Money manager optimism on several key U.S. economic indicators continues to grow, according to Northern Trust's quarterly investment manager survey.
Ninety-nine percent of surveyed managers expect U.S. economic growth to remain stable or increase over the next six months, up from 92% the previous quarter. While 69% expect interest rates to increase when the Federal Reserve starts tapering its bond purchases, managers continue to be bullish on equities and economic growth factors. For example, 95% said job growth will be steady or increasing over the next six months, up from 86% the previous quarter, and 64% expect corporate profits to increase over the next three months, up from 49%. Overall, 95% said earnings will be stable or increase in the next three months, up from 88%. For job growth, 44% expect it to accelerate in the next six months, the highest percentage since Northern Trust started asking the question in 2011.

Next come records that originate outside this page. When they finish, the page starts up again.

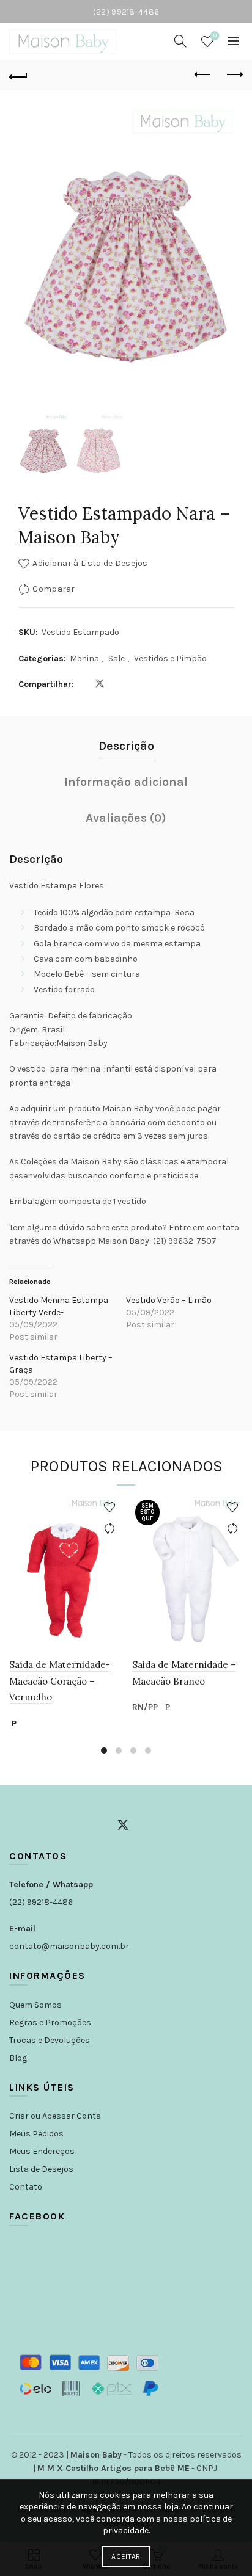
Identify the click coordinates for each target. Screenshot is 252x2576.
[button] (218, 264)
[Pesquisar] (180, 41)
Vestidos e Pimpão (170, 658)
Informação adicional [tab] (126, 782)
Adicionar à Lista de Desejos (89, 563)
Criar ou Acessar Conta (55, 2116)
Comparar (53, 589)
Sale (116, 658)
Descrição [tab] (126, 746)
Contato (25, 2187)
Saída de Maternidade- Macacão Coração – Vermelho (59, 1681)
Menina (84, 658)
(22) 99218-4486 (41, 1902)
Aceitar (125, 2556)
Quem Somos (35, 2005)
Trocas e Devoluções (49, 2040)
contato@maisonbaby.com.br (69, 1946)
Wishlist (215, 35)
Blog (18, 2058)
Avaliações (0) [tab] (126, 818)
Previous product (203, 75)
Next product (233, 75)
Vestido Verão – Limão (169, 1300)
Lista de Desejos (41, 2169)
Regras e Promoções (50, 2022)
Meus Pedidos (36, 2133)
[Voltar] (18, 75)
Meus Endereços (42, 2151)
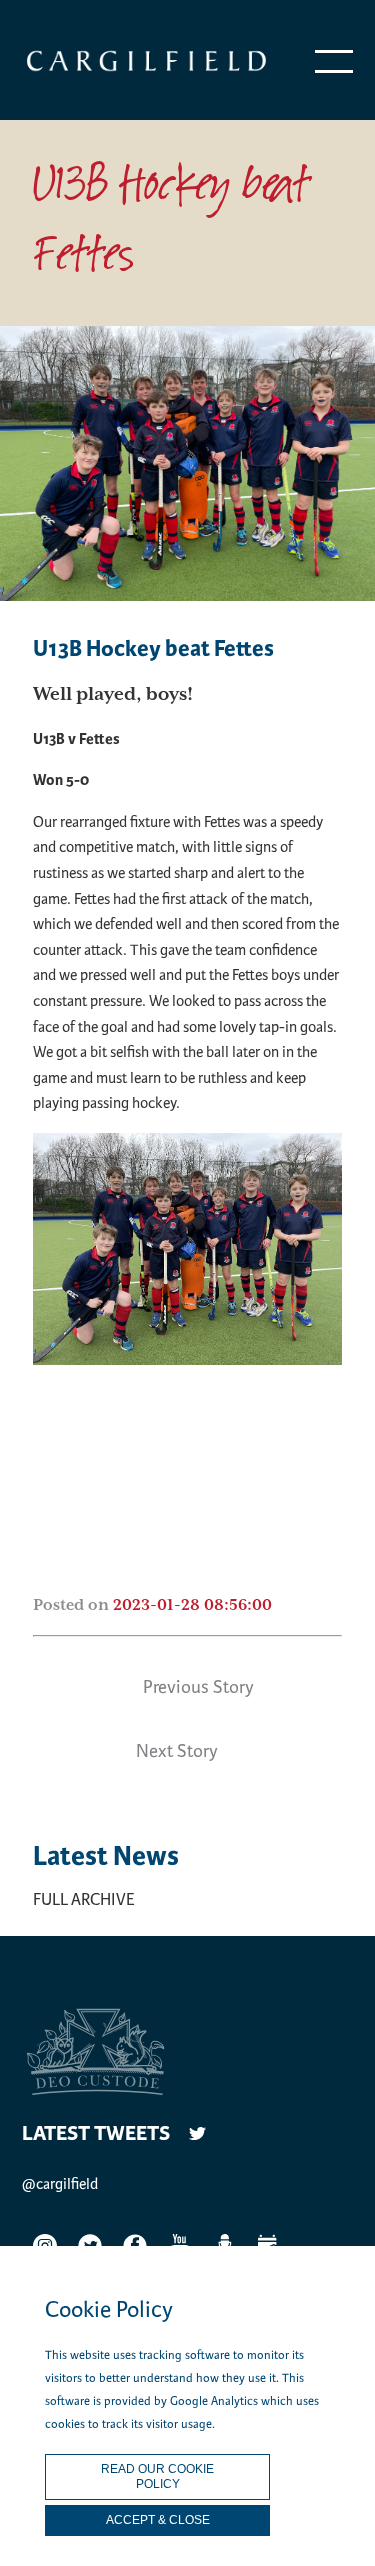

Even with increased optimism, 64% of managers expect volatility will increase over the next six months, and 34% became more risk averse in their portfolios in the fourth quarter, compared to 20% in the third quarter.
Emerging markets equities were seen as undervalued by 57% of respondents, followed by European equity, 52%; U.S. equity, 36%; and Japan equity, 31%. Ninety-three percent of managers do not think the U.S. equity market has created a bubble, and a similar number, 91%, thinks the federal budget and debt ceiling negotiations will have either no or a modest impact on U.S. equities.
For specific asset classes, respondents were most bullish on U.S. large-cap equity, followed by non-U.S. developed markets equity and emerging markets equity.
While the survey took place before the Fed announced tapering, 69% of respondents said 10-year Treasury rates will rise further if tapering starts by the end of the first quarter. Another 30% expect rates to stay the same.
About 100 institutional money managers were surveyed Dec. 3-18.